Could you come up with any similar interpretations of the second equation $$\mathbb{E}[\mathbb{E}[X \mid Y, Z] \mid Z] = \mathbb{E}[X \mid Z]?$$
Assuming everything is discrete, the conditional expectation is defined as $\mathbb{E}[X\mid Z]=\varphi(Z)$ where $$ \varphi(z)=\mathbb{E}[X\mid Z=z]=\sum_x x p_{X\mid Z}(x\mid z) $$ with $p_{X\mid Z}(x\mid z)=p_{X,Z}(x,z)/p_Z(z)$ for $p_Z(z)>0$ and zero elsewhere.
Show that $U:=\mathbb{E}[X\mid Z]$ defined as above is equivalent to requiring that $$ \mathbb{E}[U\mathbf{1}_{Z\in A}]=\mathbb{E}[X\mathbf{1}_{Z\in A}] $$ for all $A\subseteq\mathbb{R}$.

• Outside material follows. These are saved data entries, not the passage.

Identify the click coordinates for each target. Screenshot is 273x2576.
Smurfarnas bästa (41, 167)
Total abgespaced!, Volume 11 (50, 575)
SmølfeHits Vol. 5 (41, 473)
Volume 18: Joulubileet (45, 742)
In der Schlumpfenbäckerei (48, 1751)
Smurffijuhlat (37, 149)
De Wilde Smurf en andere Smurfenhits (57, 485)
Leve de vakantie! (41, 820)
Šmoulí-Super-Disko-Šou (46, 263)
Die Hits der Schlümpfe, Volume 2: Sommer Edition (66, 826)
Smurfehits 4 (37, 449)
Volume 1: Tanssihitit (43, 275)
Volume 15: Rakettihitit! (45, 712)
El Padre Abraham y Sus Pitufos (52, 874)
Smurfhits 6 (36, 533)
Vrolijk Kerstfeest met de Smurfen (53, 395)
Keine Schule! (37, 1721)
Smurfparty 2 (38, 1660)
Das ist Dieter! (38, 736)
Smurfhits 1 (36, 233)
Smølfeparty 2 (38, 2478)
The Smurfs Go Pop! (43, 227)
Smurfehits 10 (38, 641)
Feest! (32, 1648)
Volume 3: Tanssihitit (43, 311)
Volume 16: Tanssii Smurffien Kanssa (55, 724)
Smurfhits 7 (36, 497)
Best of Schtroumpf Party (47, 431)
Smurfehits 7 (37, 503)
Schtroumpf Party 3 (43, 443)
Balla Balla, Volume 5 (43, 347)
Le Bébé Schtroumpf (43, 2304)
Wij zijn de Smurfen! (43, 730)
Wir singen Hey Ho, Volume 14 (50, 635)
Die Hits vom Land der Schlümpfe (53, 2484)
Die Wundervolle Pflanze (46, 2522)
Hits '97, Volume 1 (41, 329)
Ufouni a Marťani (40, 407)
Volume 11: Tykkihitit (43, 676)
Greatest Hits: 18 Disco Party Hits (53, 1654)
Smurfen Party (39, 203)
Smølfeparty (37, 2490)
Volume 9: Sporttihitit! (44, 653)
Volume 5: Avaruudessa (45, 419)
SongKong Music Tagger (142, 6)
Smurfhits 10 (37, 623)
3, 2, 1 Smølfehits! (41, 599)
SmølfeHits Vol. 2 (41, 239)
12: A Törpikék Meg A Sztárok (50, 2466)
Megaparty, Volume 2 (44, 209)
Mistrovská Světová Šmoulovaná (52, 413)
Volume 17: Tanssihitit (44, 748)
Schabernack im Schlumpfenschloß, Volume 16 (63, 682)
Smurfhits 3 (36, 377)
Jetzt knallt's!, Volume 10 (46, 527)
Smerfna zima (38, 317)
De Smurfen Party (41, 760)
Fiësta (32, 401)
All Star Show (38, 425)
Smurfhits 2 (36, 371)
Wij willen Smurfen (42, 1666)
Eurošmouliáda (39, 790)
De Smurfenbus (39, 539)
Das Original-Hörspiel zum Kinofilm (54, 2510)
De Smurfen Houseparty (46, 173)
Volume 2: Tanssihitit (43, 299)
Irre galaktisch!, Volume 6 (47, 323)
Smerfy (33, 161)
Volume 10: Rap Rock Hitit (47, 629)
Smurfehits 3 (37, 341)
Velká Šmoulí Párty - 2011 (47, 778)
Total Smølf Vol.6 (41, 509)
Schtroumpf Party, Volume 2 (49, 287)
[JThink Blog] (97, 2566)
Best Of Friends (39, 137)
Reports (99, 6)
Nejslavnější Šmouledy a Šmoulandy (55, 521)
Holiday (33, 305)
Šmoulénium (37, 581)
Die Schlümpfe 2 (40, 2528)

Using the equivalent definition of 1. we thus need to show that $$ \mathbb{E}[V\mathbf{1}_{Z\in A}]=\mathbb{E}[X\mathbf{1}_{Z\in A}] $$ for all $A\subseteq\mathbb{R}$ with $V=\mathbb{E}[X\mid Y,Z]$. But this is obvious by using the equivalent definition of $V=\mathbb{E}[X\mid Y,Z]$ since we know that $$ \mathbb{E}[V\mathbf{1}_{(Y,Z)\in C}]=\mathbb{E}[X\mathbf{1}_{(Y,Z)\in C}] $$ for all $C\subseteq\mathbb{R}^2$. Now simply let $C=\mathbb{R}\times A$.